CPU : Intel Xeon 1.6 GHz - Quad Core [4 MB L2 cache] 64 Bit
Memory : 8 GB RAM
OS : Centos 5.2 - Kernel 2.6.18 64 bit


Mysql

Used mysql version 5.4
Load during execution : 3.5
Time taken by Insert script 1 : 19682.673708916 sec for 2501000 records
Time taken by Insert script 2 : 19608.902073145 sec for 2499000 records
Time taken by Select script : 20465.380266905 sec for 8099782 records
Table engine : MyISAM
Total database size in mysql 5.4 : 215+233 = 248 MB

Ofcourse i used MyISAM which resulted in table locks, and i had indexes on three fields which resulted in increased locking times on these tables during inserts & selects.

MongoDB - www.mongodb.org

Used version for testing : 0.9.1
The current version available is 0.9.7 which has a lot of bug fixes and performance improvement features.MongoDB is written in C++ and stores data in BSON format which is Binary Serialization of JSON documents. It has a console (similar to mysql) which can be used to fire queries - so unlike bdb, you dont have to go and write programs to fire queries. MongoDB has full indexing support for different columns. You can also do query profiling (like explain in mysql) to check the execution path of the query and then make optimizations if possible. It provides replication support. It can be used to store large binary data like videos very efficiently.

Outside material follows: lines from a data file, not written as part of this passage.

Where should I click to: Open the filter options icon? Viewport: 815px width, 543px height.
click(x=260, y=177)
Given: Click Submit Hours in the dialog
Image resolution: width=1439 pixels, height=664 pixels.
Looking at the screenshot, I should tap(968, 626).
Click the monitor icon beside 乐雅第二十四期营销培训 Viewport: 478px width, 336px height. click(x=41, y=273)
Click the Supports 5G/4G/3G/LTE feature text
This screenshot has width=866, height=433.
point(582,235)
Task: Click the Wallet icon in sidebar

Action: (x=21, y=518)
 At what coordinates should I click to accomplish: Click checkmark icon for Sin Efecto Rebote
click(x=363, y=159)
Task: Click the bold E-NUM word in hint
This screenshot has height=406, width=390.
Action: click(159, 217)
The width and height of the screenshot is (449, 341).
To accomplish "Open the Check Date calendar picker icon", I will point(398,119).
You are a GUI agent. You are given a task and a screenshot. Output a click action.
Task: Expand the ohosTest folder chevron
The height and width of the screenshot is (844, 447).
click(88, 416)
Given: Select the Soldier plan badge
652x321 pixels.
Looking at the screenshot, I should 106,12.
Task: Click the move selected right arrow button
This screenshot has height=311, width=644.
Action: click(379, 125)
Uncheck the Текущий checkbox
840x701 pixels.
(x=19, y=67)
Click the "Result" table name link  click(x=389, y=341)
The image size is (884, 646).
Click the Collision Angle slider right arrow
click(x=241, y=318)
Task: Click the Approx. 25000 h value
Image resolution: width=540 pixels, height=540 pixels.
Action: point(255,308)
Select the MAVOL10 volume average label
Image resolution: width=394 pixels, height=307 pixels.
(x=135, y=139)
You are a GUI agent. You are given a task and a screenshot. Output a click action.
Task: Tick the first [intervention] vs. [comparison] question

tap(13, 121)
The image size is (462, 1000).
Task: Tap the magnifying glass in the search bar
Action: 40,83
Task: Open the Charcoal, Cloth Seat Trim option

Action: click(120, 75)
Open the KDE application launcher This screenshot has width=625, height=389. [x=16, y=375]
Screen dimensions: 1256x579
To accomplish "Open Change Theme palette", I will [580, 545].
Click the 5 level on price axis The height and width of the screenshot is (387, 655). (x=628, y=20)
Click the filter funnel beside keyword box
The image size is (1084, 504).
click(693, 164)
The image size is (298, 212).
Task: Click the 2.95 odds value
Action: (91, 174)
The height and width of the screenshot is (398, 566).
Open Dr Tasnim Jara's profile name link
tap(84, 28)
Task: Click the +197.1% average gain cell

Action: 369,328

The one good thing about the future of mongodb is that it would be providing auto sharding of data for cloud level scalability. This feature is in alpha stage now, but it should be mature in some time and could be used then.

Mongodb provides drivers/apis for a lot of languages including python, php, java, ruby, c++ and perl. I downloaded the php driver and compiled it and installed the extension mongo.so in the php extentions directory. And then i ran the same tests to check out the speed of mongodb.

Load during execution : 2.5
Time taken by Insert script 1 : 1006.6038348675 sec for 2501000 records
Time taken by Insert script 2 : 1435.0536739826 sec for 2499000 records
Time taken by Select script : 2942.2539789677 sec - 9999914 records
Total database size in mongodb : 4 GB (both data & index)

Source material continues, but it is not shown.